Questo segmento è stato poi ripetuto molte volte (il test richiede un segnale che perduri per alcuni minuti), filtrato e memorizzato nel computer che esegue la misura. La relativa brevità temporale del segmento base dipende dal fatto che, per arrivare a risultati quantificabili, ad ogni singola acquisizione il sistema di analisi deve trovare la stessa distribuzione di energia, ed altresì non deve essere costretto ad alterare dinamicamente troppo spesso la propria sensibilità d’ingresso, pena un allungamento inaccettabile dei tempi esecutivi. Non si tratta peraltro di condizioni che limitano la significatività del test, perché se avessimo analizzato in un unico blocco, ad esempio, 20 minuti di segnale, avremmo alla fine ottenuto la TND “media”, non quella realmente udibile, che varia dinamicamente in funzione delle caratteristiche istantanee del segnale musicale.
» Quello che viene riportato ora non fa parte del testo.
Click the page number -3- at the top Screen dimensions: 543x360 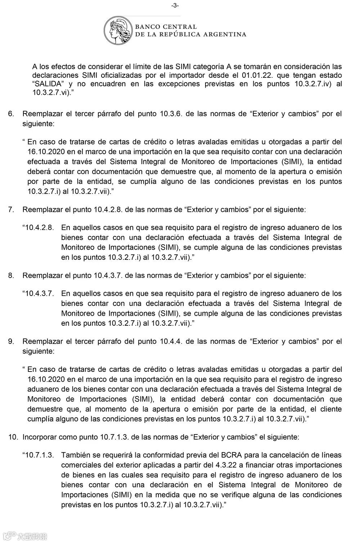(175, 5)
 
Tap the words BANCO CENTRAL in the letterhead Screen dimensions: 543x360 (166, 27)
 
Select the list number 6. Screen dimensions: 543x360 (11, 114)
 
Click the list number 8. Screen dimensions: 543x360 (11, 276)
In questo senso la strada da seguire sembra essere proprio quella dell’isolamento di passaggi musicali particolarmente rilevanti. Stiamo conducendo ormai da tempo esperimenti tesi a capire se e quanto sia significativo eseguire e pubblicare, dato un certo sistema di altoparlanti, la TND del pianoforte, quella del flauto, del violoncello, di un organo Hammond e via discorrendo (si tratterebbe, quindi di “TMD”) . Un primo problema riguarda il fatto che una misura, per essere tale, deve essere ripetibile, ed ovviamente non esistono un “pianoforte standard” od un “flauto standard”, e seppure esistessero non sarebbero “standard” i musicisti che li suonano. Un secondo problema concerne la potenza da applicare, ovvero la pressione di misura: se il segnale è a banda larga, come appunto nei passaggi di cui sopra, possiamo valutare la potenza media e ragionare come nel caso del rumore rosa, ma il discorso sarebbe ben diverso con strumenti che spaziano su bande molto più limitate. L’ultimo problema è che molti strumenti – quasi tutti quelli acustici – emettono fondamentali ed armoniche, ovvero lasciano “scoperte” bande di frequenza molto larghe, ed in mancanza di segnale il rapporto tra segnale e rumore è molto basso (nel caso specifico, la distorsione è molto elevata): se facessimo tout court la TND, ad esempio, di un altoparlante che riproduce un clarinetto, otterremmo curve molto irregolari, ed insensatamente elevate per gran parte della loro estensione.
Ovviamente si possono immaginare correttivi e compensazioni. Per il momento però preferiamo proseguire la sperimentazione, ed impiegare il solo rumore rosa nel set tipico di misure che effettueremo sui diffusori.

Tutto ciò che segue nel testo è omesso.